Required work: Go through the entries, filter for the word "count", and copy every line that has it.

Data records:
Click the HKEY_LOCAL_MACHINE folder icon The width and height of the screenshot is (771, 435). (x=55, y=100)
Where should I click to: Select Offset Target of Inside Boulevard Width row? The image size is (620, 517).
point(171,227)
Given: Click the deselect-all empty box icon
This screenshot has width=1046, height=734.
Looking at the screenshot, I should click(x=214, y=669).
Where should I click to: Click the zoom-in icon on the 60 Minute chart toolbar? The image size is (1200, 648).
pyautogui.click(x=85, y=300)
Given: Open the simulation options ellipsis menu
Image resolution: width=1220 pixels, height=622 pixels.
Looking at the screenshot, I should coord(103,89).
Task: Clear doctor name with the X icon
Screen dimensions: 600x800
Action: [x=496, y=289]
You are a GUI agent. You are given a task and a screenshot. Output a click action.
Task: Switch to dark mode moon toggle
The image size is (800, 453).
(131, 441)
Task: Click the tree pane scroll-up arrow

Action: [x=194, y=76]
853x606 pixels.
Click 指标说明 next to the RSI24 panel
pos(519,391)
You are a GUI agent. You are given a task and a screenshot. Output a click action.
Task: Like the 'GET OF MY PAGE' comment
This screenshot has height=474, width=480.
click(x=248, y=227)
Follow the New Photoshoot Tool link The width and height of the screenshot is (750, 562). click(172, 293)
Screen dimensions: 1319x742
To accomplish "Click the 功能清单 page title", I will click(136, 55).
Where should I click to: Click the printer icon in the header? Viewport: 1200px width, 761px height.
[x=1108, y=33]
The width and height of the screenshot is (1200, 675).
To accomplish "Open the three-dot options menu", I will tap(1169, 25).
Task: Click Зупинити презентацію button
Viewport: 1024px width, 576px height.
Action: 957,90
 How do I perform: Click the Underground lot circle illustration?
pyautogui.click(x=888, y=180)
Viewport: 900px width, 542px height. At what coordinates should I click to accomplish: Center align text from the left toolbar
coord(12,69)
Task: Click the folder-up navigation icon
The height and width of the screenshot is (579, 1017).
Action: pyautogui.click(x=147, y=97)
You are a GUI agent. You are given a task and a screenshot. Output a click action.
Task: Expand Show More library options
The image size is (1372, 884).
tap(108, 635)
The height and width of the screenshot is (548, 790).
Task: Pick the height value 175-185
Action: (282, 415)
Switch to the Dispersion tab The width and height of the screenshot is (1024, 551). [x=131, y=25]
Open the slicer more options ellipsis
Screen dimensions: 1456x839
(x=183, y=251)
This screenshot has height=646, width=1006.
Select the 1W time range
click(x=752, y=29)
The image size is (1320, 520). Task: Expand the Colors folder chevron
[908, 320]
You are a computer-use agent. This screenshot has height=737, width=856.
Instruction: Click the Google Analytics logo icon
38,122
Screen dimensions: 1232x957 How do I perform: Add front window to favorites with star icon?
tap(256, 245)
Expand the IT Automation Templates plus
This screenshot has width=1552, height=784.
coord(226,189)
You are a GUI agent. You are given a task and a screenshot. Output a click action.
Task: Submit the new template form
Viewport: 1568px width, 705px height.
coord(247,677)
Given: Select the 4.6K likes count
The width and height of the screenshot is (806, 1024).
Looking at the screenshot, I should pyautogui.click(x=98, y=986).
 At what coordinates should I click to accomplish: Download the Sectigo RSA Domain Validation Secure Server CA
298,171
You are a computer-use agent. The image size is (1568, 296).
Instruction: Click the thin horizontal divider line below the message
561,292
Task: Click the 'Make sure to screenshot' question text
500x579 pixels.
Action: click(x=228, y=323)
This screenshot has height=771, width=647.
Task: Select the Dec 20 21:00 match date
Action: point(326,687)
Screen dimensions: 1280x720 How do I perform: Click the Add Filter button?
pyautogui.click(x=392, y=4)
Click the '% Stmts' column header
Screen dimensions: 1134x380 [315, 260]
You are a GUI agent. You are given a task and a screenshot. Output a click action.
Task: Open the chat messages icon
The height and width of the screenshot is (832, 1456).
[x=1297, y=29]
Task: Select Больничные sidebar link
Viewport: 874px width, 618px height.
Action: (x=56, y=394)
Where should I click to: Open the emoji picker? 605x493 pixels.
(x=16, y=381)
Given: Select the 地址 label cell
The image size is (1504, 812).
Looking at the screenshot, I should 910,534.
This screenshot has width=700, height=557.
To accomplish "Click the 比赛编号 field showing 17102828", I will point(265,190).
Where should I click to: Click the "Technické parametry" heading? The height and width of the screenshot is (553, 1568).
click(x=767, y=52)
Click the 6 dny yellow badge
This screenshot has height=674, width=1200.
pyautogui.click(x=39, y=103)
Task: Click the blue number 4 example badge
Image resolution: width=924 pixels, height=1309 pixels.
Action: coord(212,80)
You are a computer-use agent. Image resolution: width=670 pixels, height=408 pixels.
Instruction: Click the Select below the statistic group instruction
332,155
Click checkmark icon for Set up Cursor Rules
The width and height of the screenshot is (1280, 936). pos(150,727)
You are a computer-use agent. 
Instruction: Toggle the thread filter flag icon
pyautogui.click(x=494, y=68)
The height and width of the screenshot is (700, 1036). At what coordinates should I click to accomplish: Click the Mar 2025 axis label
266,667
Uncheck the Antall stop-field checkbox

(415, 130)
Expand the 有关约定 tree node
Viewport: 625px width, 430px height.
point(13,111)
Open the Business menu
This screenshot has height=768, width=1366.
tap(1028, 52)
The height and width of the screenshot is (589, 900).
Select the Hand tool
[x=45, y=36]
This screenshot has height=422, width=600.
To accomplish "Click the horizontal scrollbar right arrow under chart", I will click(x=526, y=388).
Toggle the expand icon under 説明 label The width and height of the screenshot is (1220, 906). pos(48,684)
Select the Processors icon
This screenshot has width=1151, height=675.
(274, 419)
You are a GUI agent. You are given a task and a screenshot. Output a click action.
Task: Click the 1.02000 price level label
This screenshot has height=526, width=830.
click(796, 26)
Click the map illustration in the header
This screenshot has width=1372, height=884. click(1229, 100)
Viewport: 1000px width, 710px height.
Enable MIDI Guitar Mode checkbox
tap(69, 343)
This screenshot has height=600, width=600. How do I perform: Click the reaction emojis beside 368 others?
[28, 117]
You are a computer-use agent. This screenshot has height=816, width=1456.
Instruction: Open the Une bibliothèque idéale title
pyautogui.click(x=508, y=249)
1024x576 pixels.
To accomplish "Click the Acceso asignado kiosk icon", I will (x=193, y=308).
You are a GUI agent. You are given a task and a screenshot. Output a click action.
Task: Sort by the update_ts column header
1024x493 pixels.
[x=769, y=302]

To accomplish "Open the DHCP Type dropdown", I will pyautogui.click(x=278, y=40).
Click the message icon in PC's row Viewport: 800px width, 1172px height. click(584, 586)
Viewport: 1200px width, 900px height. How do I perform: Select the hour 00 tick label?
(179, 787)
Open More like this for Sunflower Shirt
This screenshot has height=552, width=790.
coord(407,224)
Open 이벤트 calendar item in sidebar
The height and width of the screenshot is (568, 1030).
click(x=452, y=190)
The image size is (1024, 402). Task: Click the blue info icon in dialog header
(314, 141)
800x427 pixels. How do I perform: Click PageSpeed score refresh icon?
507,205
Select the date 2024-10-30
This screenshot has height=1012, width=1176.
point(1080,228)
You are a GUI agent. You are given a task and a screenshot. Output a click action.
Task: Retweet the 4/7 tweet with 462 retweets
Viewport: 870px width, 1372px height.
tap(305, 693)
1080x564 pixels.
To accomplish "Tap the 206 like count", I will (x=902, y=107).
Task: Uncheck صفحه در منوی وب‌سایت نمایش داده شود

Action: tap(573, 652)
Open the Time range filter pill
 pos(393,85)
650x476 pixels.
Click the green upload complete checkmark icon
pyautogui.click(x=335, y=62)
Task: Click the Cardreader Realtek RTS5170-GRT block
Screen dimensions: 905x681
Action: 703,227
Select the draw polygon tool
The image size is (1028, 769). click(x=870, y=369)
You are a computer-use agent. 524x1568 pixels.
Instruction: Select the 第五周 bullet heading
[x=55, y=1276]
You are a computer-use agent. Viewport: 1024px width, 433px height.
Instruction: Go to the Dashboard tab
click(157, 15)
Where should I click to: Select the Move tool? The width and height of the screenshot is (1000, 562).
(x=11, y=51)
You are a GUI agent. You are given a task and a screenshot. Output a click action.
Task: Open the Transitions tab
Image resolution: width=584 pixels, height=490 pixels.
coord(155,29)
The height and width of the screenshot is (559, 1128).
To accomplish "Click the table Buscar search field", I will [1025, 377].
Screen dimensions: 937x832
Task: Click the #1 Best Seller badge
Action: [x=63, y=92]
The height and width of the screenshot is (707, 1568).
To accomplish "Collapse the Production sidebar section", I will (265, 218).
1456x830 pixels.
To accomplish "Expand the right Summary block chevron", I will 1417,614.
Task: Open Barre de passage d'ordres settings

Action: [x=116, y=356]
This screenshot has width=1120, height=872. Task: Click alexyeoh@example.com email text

Solution to this task:
Given: Select the 4.6K likes count
To accomplish "Tap the 206 like count", I will (x=902, y=107).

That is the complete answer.